As you know, the world economy and China are facing hard time. Export from China dropped for two months in a row, and our majority shareholder, the Chinese government, is worried about unemployment and social instability. So, they told us to forget about risk and profit and to focus on pumping money into the economy. Even our really tough regulator, the CBRC, has hold us to not worry so much about non-performing loans and profit. Well, they are the bosses, so we really don’t have any choice but to follow their directions. We hope you understand our predicament.
You have probably heard of the 4 trillion RMB stimulus package launched by the central government. We are going to finance about half of it. By the way, the central government has ordered us to provide 1 trillion RMB of it before the end of February because they want the money out there as soon as possible. As you can understand, even if we don’t sleep for the next two months, we won’t have time to conduct careful risk evaluation on these projects in such a short time! Well, we don’t have to look too carefully since these projects will be guaranteed by the central government. We will place these projects on a “green passage” for quick approvals and just cross our fingers and hope that these loans will not default.
That’s not all though. Local governments all over China are clamoring for loans from our branches. They want us to help them finance over 20 trillion RMB worth of local projects. Yes, we know that most local governments run annual deficits and would have a hard time paying back loans. We are trying very hard to say no to them. But you know, our majority shareholder, the central government, has told us not to say no all the time because it would be selfish to do so. We will say yes to most of the requests from provincial and major municipal governments. Even if we have doubts about their proposed projects, we are pretty sure that the central government will bail out provinces if they run into major financial trouble–we are hoping at least. We know this is not what you want to hear, but again, we have little choice in the matter.

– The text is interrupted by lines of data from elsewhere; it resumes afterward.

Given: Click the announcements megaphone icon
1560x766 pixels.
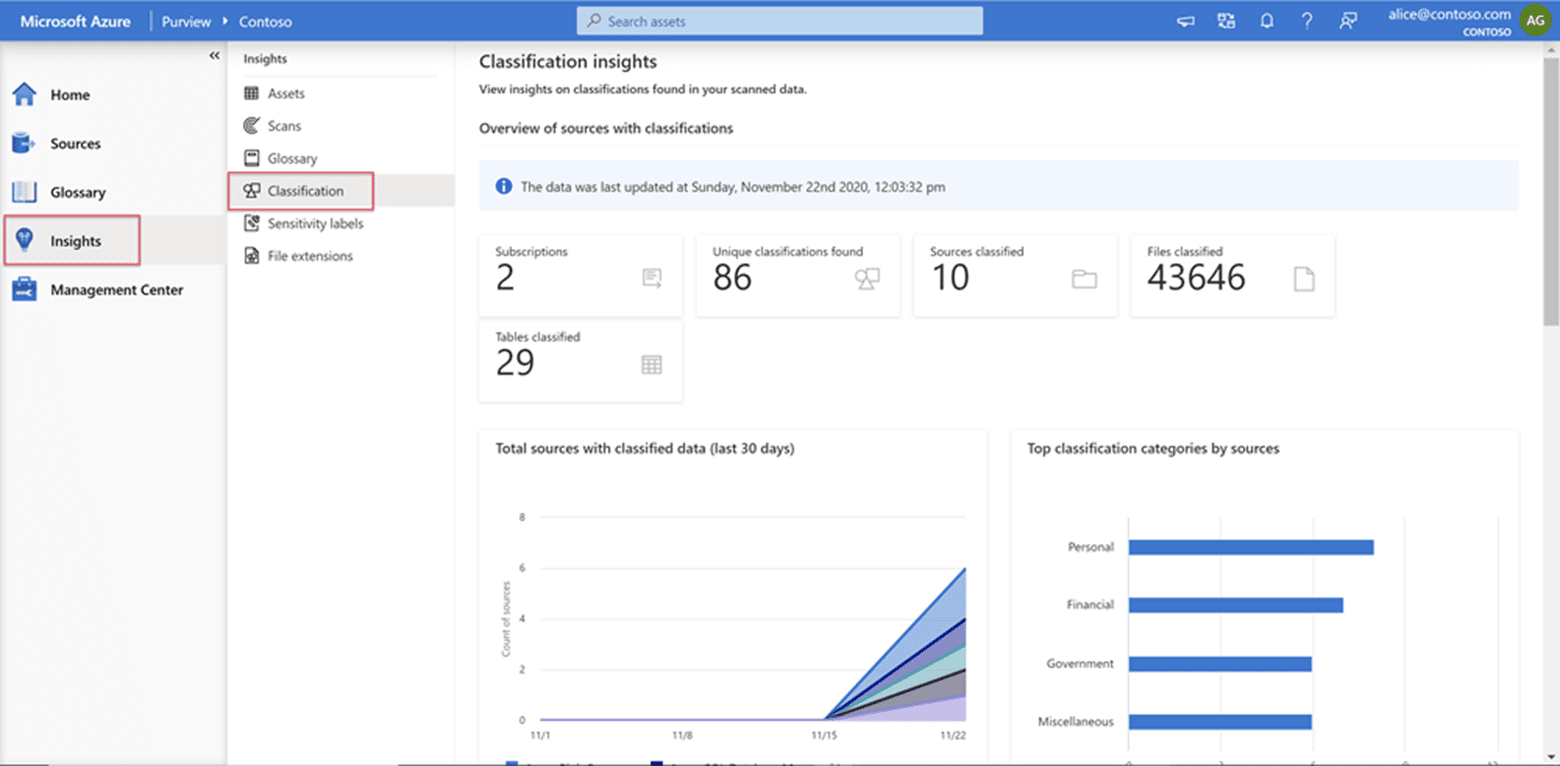Looking at the screenshot, I should [x=1186, y=21].
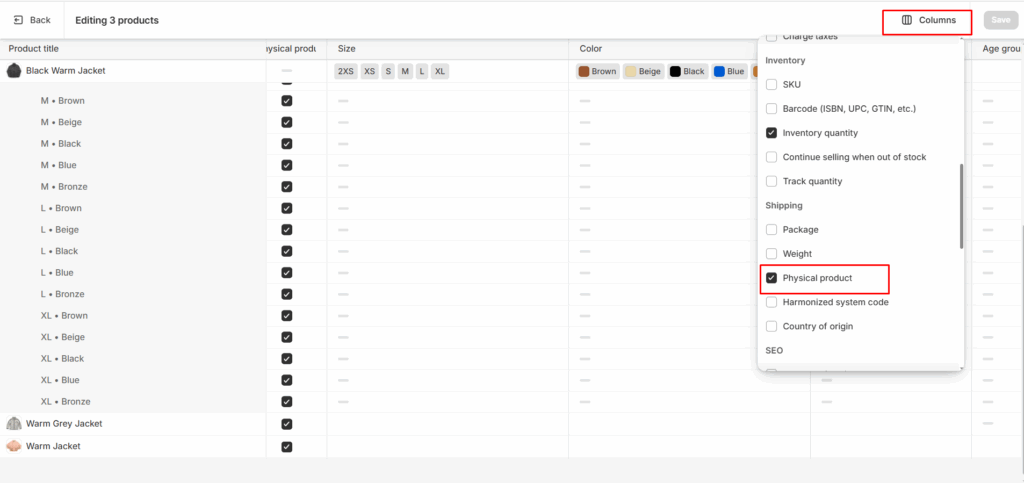
Task: Enable the Country of origin column
Action: click(771, 326)
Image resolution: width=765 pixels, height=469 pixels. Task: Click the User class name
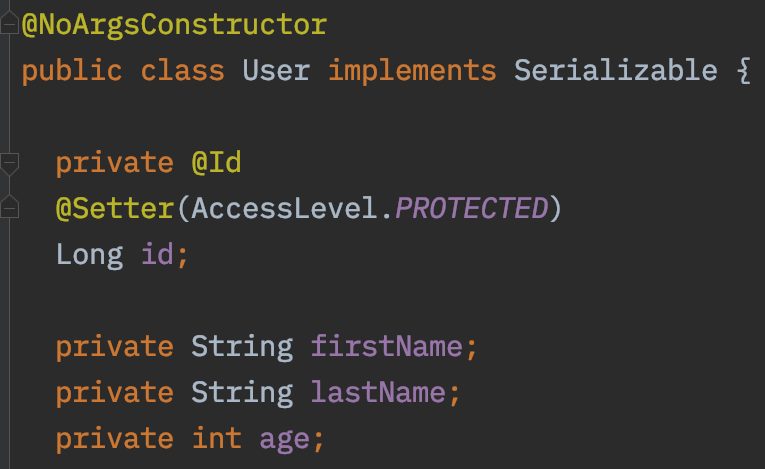[276, 71]
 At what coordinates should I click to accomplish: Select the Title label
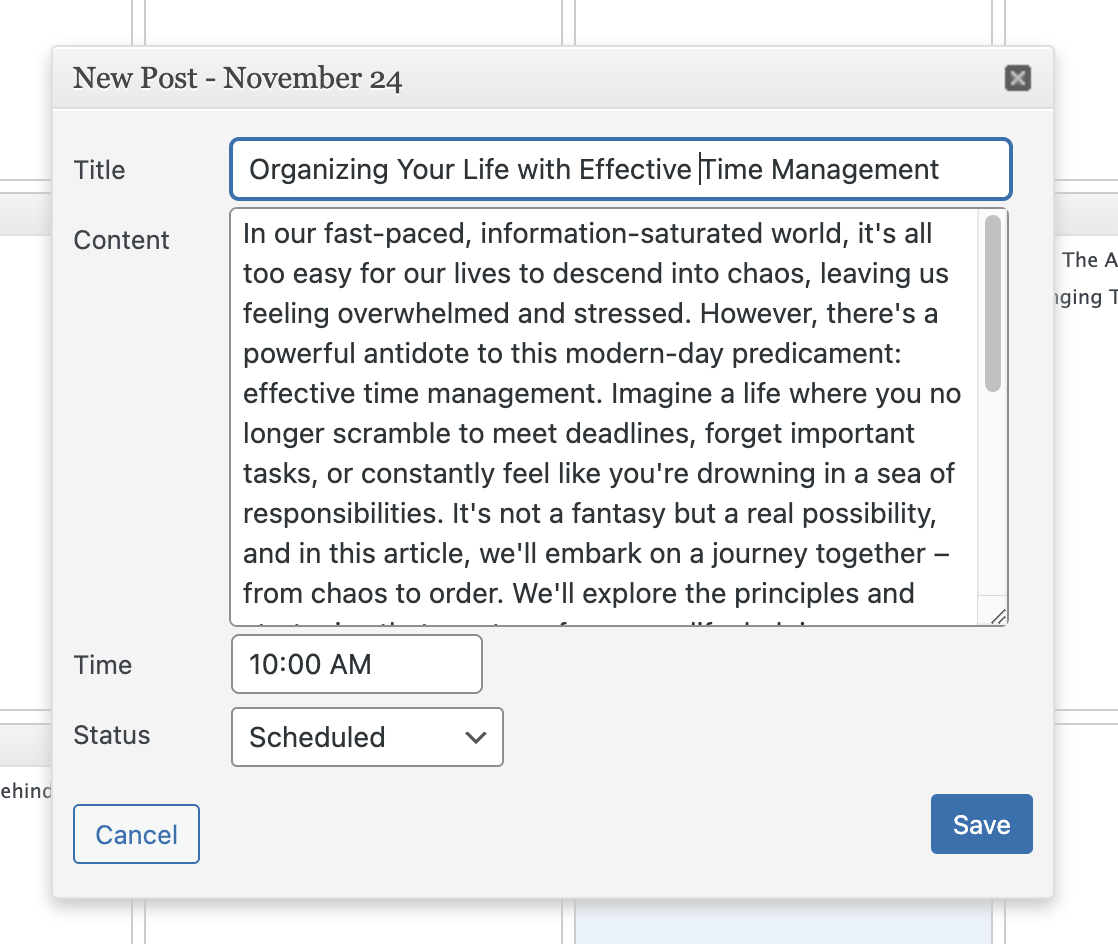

Then, a couple of weeks ago, we got a strange order from our regulator the CBRC. Before, they were very tough on us and were constantly telling us to be very careful about risky borrowers. However, it seems they changed their minds completely. In the decree, they told us to lend to firms which are in financial trouble due to the global recession. We couldn’t quite believe what we were reading, but our regulator is now telling us to find firms in trouble and give them loans. We got a bit confused because we had been told to only lend to healthy firms with good balance sheets and cash flow. Things must be really changing.
The property sector is also not doing very well. Because we got a bit greedy in 2007 and gave real estate developers and speculators willing to pay higher interests many loans, we are a bit worried that they will stop paying us back. In fact, many of them have done so already, and many of us have had to increase provisioning to deal with rising defaults. Sorry, this means less profit into the foreseeable future. Relatedly, the central government has urged us to automatically refinance all of our mortgage assets at 30% lower interest rates. Of course, they want to boost consumption and possibly decrease delinquencies. But you see, this will mean less profit for us and for you, we are sorry to report.
If you haven’t sold our shares yet, you are probably thinking about it. We don’t blame you because we have really taken some large steps backward. Here is maybe some good news. Our majority shareholder, the central government, does not want to see our share prices go into a free fall. So, they are using their giant foreign exchange reserve to buy up bank shares to support their prices, albeit at a pretty low level. Share prices may be maintained, but we forsee declining profit and possibly significant losses for some of us in the medium future. We suppose our majority shareholder will just buy up more and more public shares. Pretty soon, maybe we won’t need to write this note to our public shareholders any more.